According to Wilson, if the frugalista manages to bring the best out of an individual, a family or a business, then it will become a permanent fixture. “Most importantly, this may cause us to focus on and prioritise the things that are most important and dear to us and that can only be a good thing for the future,” she says.
“But the over riding theme is to change the message, especially in this region. The over the top, biggest, largest, most exclusive, ‘iconic’ themes are moving to the back of the line. They are being replaced by a cost conscious, practical, fun but reasonable and the understated. It’s now considered ‘cool’ to be credit crunch affected.”
Top tips for the Aspiring Frugalista
- Prioritise your purchasing agenda: Build up a methodology of purchasing that may allow for a ‘special buy’ at the end of the month. Source different outlets and do your bulk shopping at large convenience stores instead of specialty chains. If numbers have been crunched properly, a reasonable pool of cash may be left to splurge on a pair of Sergio Rossi shoes or a cute summer Stella dress.
- Do not be afraid to be creative: Venture into areas, and buying tactics that were otherwise considered ‘beneath you’. Many wondrous bargains abound in areas such as Karama and Satwa as well as flea markets at Bastikiya and JBR.

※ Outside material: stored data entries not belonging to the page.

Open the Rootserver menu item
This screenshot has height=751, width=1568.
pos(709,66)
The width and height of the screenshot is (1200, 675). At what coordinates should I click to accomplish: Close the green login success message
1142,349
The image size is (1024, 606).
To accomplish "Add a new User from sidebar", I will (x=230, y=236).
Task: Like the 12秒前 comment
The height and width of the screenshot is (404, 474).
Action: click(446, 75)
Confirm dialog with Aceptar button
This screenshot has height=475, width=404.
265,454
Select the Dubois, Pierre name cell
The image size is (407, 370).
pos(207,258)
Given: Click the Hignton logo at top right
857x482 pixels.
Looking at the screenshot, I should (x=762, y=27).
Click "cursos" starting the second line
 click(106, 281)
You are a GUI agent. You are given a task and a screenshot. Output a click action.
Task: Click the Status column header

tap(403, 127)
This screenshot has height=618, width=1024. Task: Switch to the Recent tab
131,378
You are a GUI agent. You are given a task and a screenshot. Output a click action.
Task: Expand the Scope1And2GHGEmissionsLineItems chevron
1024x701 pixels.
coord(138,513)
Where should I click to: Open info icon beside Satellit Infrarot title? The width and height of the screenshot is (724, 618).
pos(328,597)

While traffic and large crowds may put you off, on weekdays, they are tranquil shopping paradises.
- Rent, don’t buy: Women in large numbers are actively exploring this trend. Items such as bags, jewellery and certain other accessories can be safely and smartly rented without breaking the bank.
- Swaps: The biggest fashion event right now in the US and Europe are girlfriends getting together at someone’s house, each friend bringing an item or items from their wardrobe and then watching the match-making abilities of girls kick into gear.
- Utilise the internet: Online commerce is taking off and shopping online provides a currency hedge. Use your UAE-based credit card to snap up bargains in London while the pound flounders saving you travel fare that can be put towards that trip to the Maldives later in the year.